Decíamos al comienzo que las tres solemnidades sobre las que hemos meditado son una
ayuda imprescindible para poder llevar la fe pascual al seno de la vida cotidiana. Ellas, en su
conjunto, constituyen como una síntesis de lo esencial del Misterio Pascual.
La fiesta de la Santísima Trinidad nos recuerda que hemos sido llamados a ser “deificados”,
“divinizados”, “deiformes”, por nuestra participación en la vida íntima de Dios. Nuestra
existencia brota de la comunión trinitaria y tiene en ella su patria definitiva. El Sagrado
Corazón de Jesús, por su parte, nos ayuda a comprender que ese encuentro con el amor de
Dios no puede alcanzarse por otro camino que el de la humanidad de Jesús. Sólo en su
corazón herido por nuestros pecados encontramos la gracia del perdón, es decir, la
donación renovada del amor divino. Fuera de la reconciliación que Dios nos brinda a través
de la humanidad de Jesucristo, no nos queda otro camino sino el no-camino de la
desesperación o el camino engañoso de la auto-indulgencia.

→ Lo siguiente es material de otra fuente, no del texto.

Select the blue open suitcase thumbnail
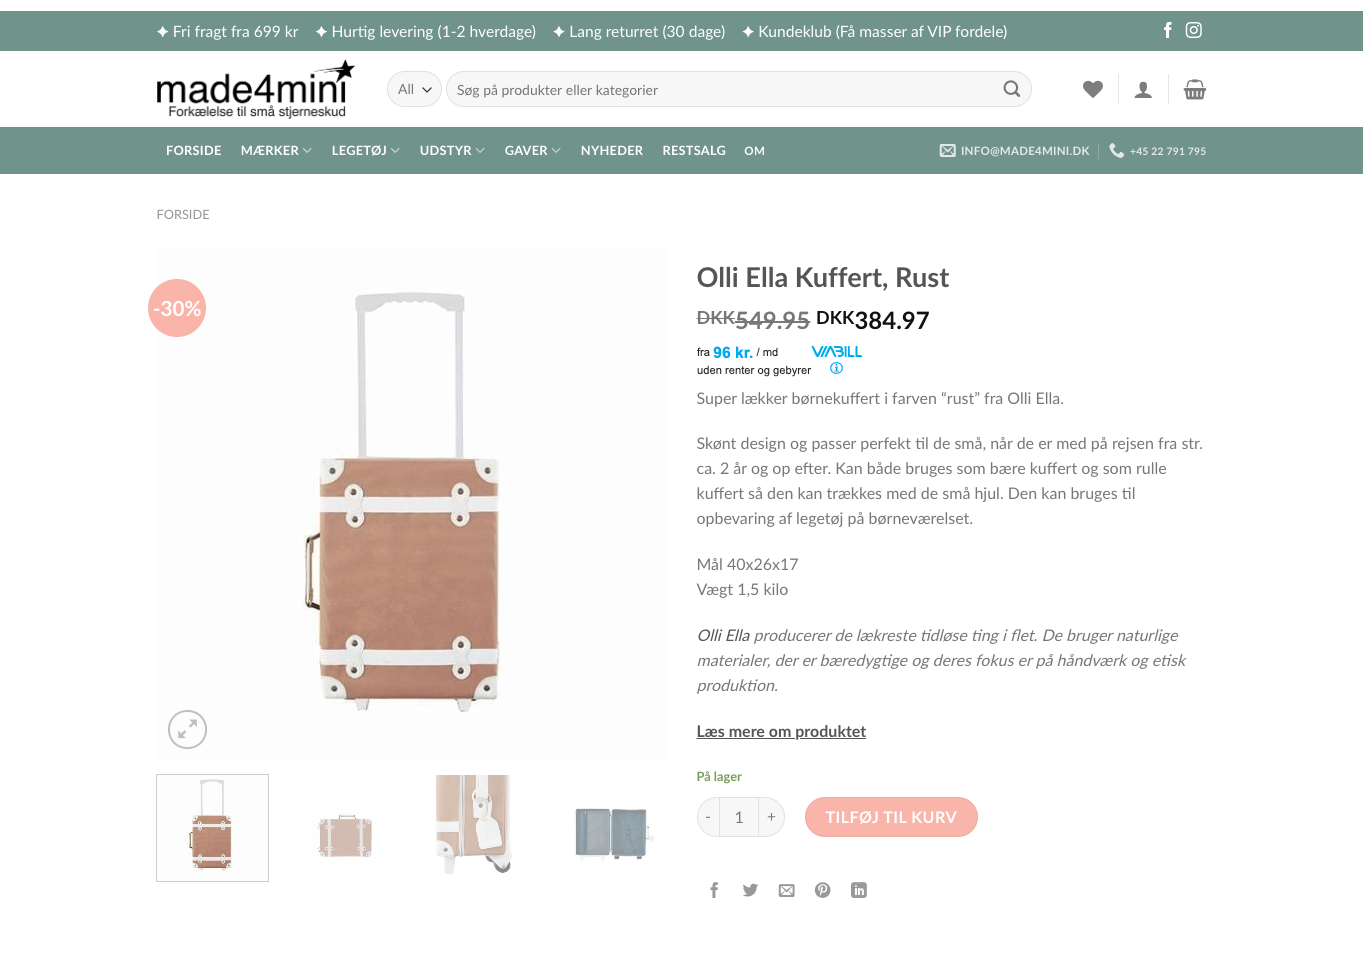 (x=612, y=829)
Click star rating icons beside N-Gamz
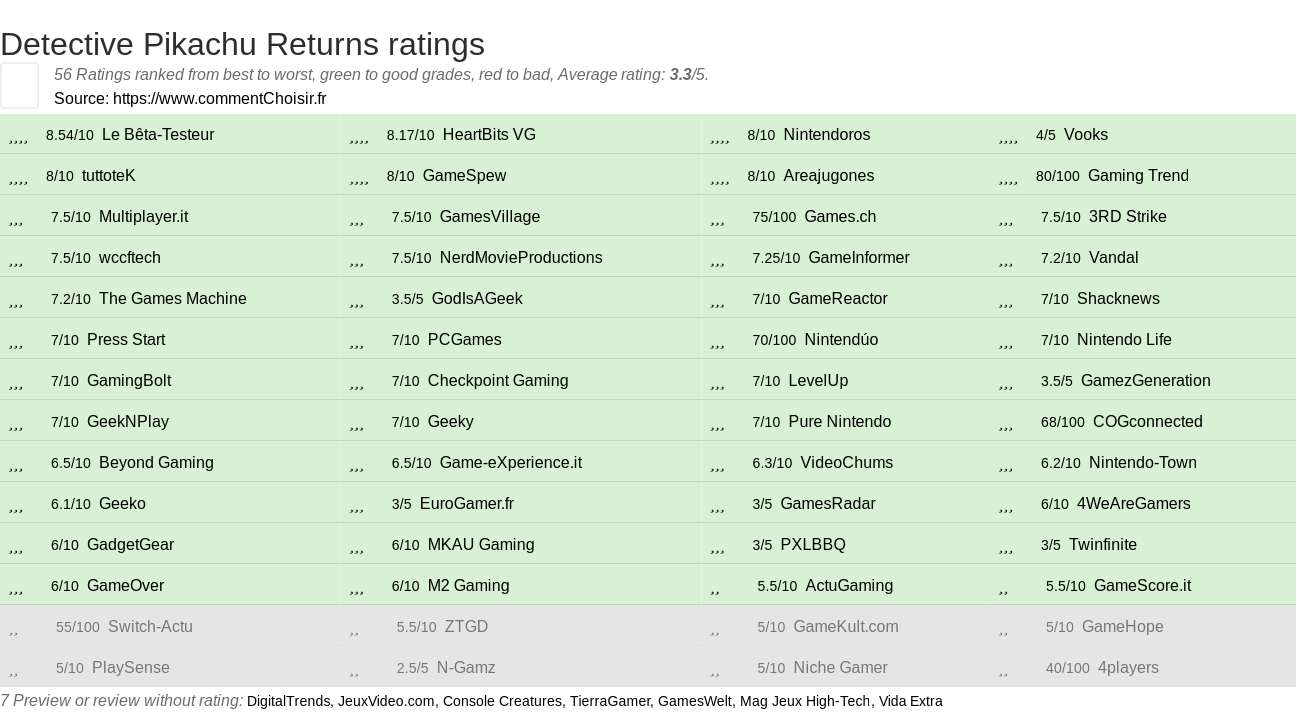 tap(354, 670)
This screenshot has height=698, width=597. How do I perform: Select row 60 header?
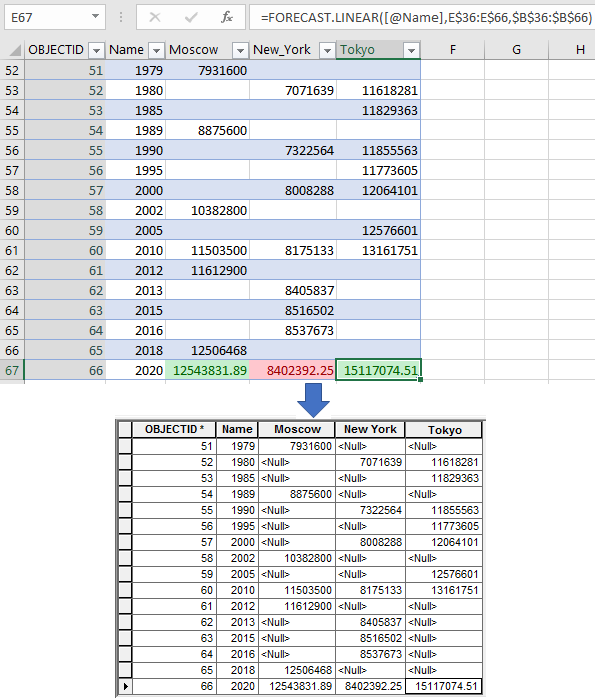[12, 231]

Finalmente, Corpus Christi nos presenta la Eucaristía como el alimento indispensable para
este camino, porque nos hace participar sacramentalmente del Sacrificio del Señor, a través
del cual podemos ofrecer nuestro “culto espiritual”, la entrega de nuestra vida como
oblación agradable a Dios.
En medio de este presente tan difícil que nos toca atravesar, en especial por la pandemia y
sus dramáticas consecuencias, que el Señor nos haga capaces de vivir como resucitados,
haciendo fructificar todos los dones recibidos en este tiempo de gracia.